Of the four possibilities, three contain at least one girl. And of those three, only one combination contains two girls. So, to answer the original question: of all the women who have two children, and who have at least one girl, one in three will have two girls.

Q.E.D., right?

That explanation took me a full day to come up with, actually, although I have no doubt that most people would have worked it out much more quickly. In fact, Tammet provides an explanation in his text, although I didn’t want to spoil the puzzle for myself. And it still confused me for another day, because in spite of the demonstrable logic, the answer still didn’t make any sense to me. If I have one daughter, the odds of my next child being a girl are not 1-in-3. They are definitely 1-in-2. As I mentioned above, past events have no effect on future probabilities. It doesn’t matter if I have one daughter, or one son. My next child will always have a 50% chance of being a girl. So how could both of these statements be true?

As it turns out, they’re slightly different statements, although they appear very much alike. The first, the answer to Tammet’s question, gives the probability of there being two daughters, given the knowledge of at least one. The second, my interpretation, gives the probability of having a second daughter when you already have a first. Do you see the difference? My interpretation made the mistake of thinking that this was a question about specific daughters. But it’s not.
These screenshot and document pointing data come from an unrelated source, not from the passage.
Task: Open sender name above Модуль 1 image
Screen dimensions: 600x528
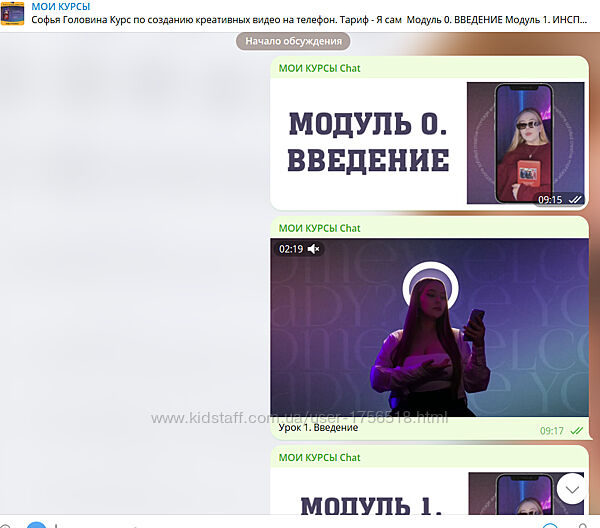Action: (319, 457)
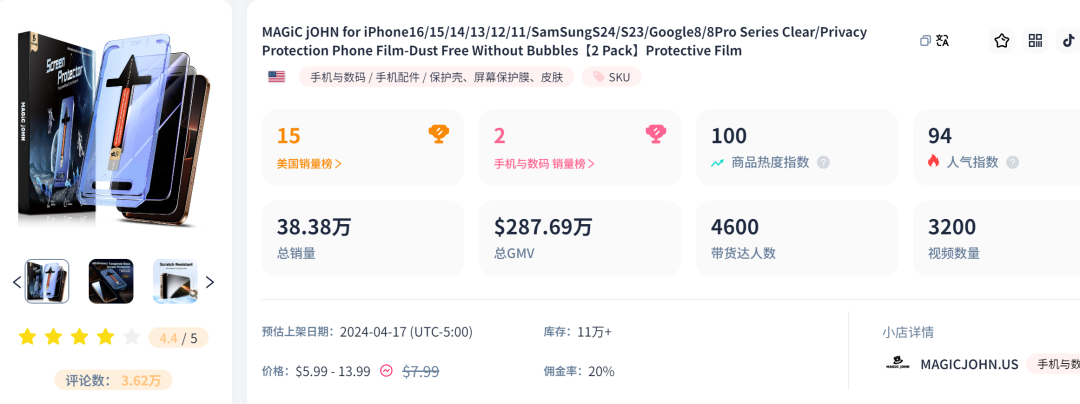Image resolution: width=1080 pixels, height=404 pixels.
Task: Click help icon beside 人气指数
Action: [1012, 162]
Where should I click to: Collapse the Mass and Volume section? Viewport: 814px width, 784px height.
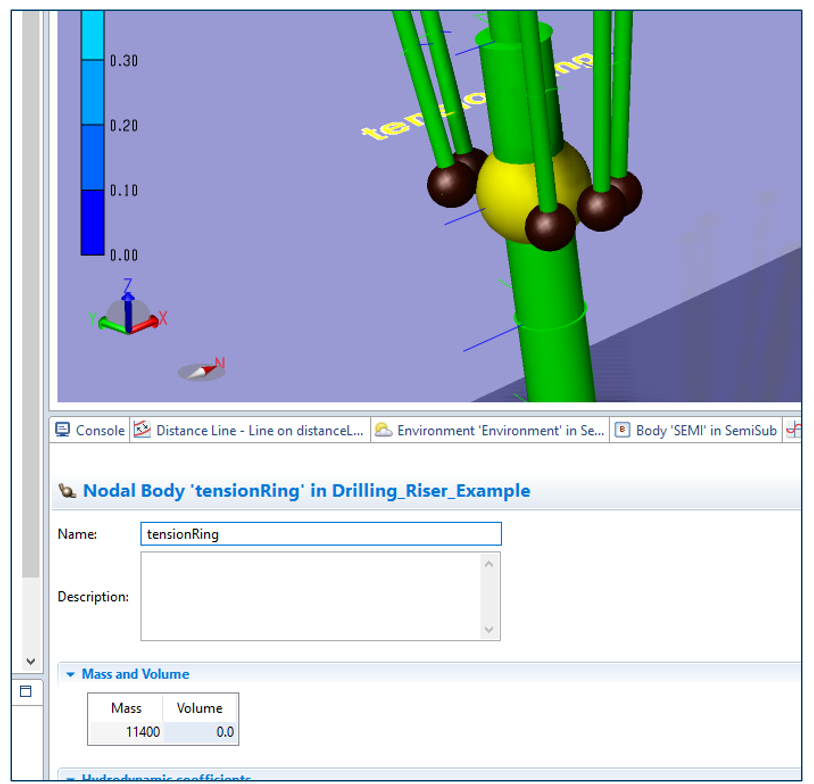[x=71, y=674]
It doesn’t ask for the probability of a second child’s gender being female, given the gender of a first. It asks for the probability of a given family’s makeup, given the presence of at least one daughter. The odds of either specific daughter being a girl are still, of course, 1-in-2. Accordingly, the odds of there being a family with two children who are girls are 1-in-4. But given that we can eliminate all families which have all boys (i.e. we know there is at least one girl), those odds rise to 1-in-3. So we never really ask about specific children, and the world of probability makes sense to me once again. Mostly.